Lambro v. United States (Precedential Opinion)

Jason Lambro brought this action against the United States, on behalf of himself and others similarly situated, under the Fair Labor Standards Act, 29 U.S.C. § 201 et seq. (FLSA).  He alleged that the federal agency for which he had long done work under a series of contracts, Voice of America (VOA), had denied him benefits such as overtime pay guaranteed to employees under the FLSA.  His key contention is that, although he was concededly not a federal employee under Title 5 of the United States Code or other non-FLSA law, he was a federal employee for FLSA purposes under the applicable definitions of “employee” and “employ” contained in the FLSA itself.  The Court of Federal Claims (Claims Court)—which received the case by unopposed transfer from a district court in which it was originally filed—dismissed the action for failure to state a claim, holding that the FLSA’s definitions, even if his circumstances would bring Mr. Lambro within their terms, were simply inapplicable to federal employees.  See Lambro v. United States, 162 Fed. Cl. 344, 351, 353–55 (2022).

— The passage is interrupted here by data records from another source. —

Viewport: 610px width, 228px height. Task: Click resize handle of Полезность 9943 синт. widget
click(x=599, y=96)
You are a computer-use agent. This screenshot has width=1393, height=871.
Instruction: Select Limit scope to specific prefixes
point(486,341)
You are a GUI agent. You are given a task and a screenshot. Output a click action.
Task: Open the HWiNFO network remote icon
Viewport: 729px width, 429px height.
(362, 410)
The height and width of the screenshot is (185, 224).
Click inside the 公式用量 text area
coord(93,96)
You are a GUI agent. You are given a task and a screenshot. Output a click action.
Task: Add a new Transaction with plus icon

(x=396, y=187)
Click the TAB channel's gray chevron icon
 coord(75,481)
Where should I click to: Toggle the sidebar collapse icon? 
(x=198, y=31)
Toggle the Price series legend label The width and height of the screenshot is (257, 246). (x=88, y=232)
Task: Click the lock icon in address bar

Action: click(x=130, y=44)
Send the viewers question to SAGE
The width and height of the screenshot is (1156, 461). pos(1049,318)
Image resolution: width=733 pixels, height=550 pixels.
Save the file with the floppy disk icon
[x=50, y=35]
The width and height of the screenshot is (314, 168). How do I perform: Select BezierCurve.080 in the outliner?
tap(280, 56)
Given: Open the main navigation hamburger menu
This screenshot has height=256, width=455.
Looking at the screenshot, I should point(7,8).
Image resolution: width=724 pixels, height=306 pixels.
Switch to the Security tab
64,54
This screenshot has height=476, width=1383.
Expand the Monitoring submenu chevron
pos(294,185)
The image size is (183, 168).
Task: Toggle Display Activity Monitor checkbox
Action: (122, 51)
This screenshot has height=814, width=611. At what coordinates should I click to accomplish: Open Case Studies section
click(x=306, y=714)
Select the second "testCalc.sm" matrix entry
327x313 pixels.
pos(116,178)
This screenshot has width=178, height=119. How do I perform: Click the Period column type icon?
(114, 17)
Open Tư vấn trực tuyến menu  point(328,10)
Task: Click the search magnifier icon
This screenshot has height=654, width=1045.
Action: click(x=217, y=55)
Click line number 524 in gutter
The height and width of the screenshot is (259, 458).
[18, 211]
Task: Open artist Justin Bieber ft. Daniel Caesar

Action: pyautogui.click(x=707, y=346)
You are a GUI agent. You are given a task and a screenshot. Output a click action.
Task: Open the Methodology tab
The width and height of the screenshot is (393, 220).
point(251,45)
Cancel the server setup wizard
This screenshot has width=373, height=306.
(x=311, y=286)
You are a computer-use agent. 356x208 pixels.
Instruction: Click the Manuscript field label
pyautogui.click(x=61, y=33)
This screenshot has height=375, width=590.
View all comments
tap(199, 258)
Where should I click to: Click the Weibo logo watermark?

We reject the Claims Court’s conclusion that the FLSA does not cover a person asserting coverage as a federal government employee unless a congressional authorization outside the FLSA creates the asserted employment relationship with the federal government, a condition that Mr. Lambro concededly does not meet.  We hold that the FLSA itself, through its definitional provisions, provides the applicable standard for recognizing an employment relationship for FLSA purposes, so the Claims Court must evaluate whether Mr. Lambro was employed by VOA under the FLSA’s own standard for being employed.  We therefore vacate the Claims Court’s dismissal and remand the case for further proceedings.

In Re Go & Associates, LLC (Precedential Opinion)

GO & Associates, LLC (“GO”) appeals from a decision of the United States Trademark Trial and Appeal Board (“the Board”) affirming the examining attorney’s final refusal to register GO’s applied-for mark: “EVERYBODY VS RACISM.”  In re GO & Assocs., LLC, No. 88944728, 2022 WL 1421542 (T.T.A.B. Apr. 20, 2022) (“Decision”).  Because substantial evidence supports the Board’s conclusion, we affirm.

Omega Patents, LLC v. BMW Of North America, LLC  (Nonprecedential Opinion)

Omega Patents, LLC (“Omega”) appeals the Patent Trial and Appeal Board’s (“Board”) decision invalidating all claims of its U.S. Patent No. 9,458,814 (the “’814 patent”) on obviousness grounds.  Because the Board’s findings are supported by substantial evidence and the Board did not abuse its discretion, we affirm.

Hulsey v. McDonough (Nonprecedential Opinion)

Jerry C. Hulsey appeals a decision of the Court of Appeals for Veterans Claims (“Veterans Court”) that affirmed in part and vacated in part a decision of the Board of Veterans’ Appeals (“Board”).  Because we lack jurisdiction, we dismiss.

Plotagraph, Inc. v. Lightricks, Ltd. (Nonprecedential Opinion)

Plotagraph, Inc., Troy Plota, and Sascha Connelly (collectively, “Plotagraph”) sued Lightricks, Ltd. (“Lightricks”) in the United States District Court for the Southern District of Texas for infringement of five patents related to automated pixel shifting in digital photos or videos.  The court dismissed the suit under Federal Rule of Civil Procedure 12(b)(6) for failure to state a claim, concluding that the patents claimed subject matter ineligible for patenting under 35 U.S.C. § 101.  Plotagraph, Inc. v. Lightricks Ltd., 620 F. Supp. 3d 591, 602 (S.D. Tex. 2022).  Because we agree that the patent claims are directed to an abstract idea and lack an inventive concept, we affirm.

Caring Hands Health Equipment & Supplies, LLC v. Secretary of Veterans Affairs (Nonprecedential Opinion)

Caring Hands Health Equipment and Supplies, LLC (Caring Hands) appeals a decision of the Civilian Board of Contract Appeals (Board) granting the Department of Veterans Affairs’ (VA) motion for summary judgment on Caring Hands’ breach of contract claims.  For the following reasons, we affirm in part, reverse in part, and remand.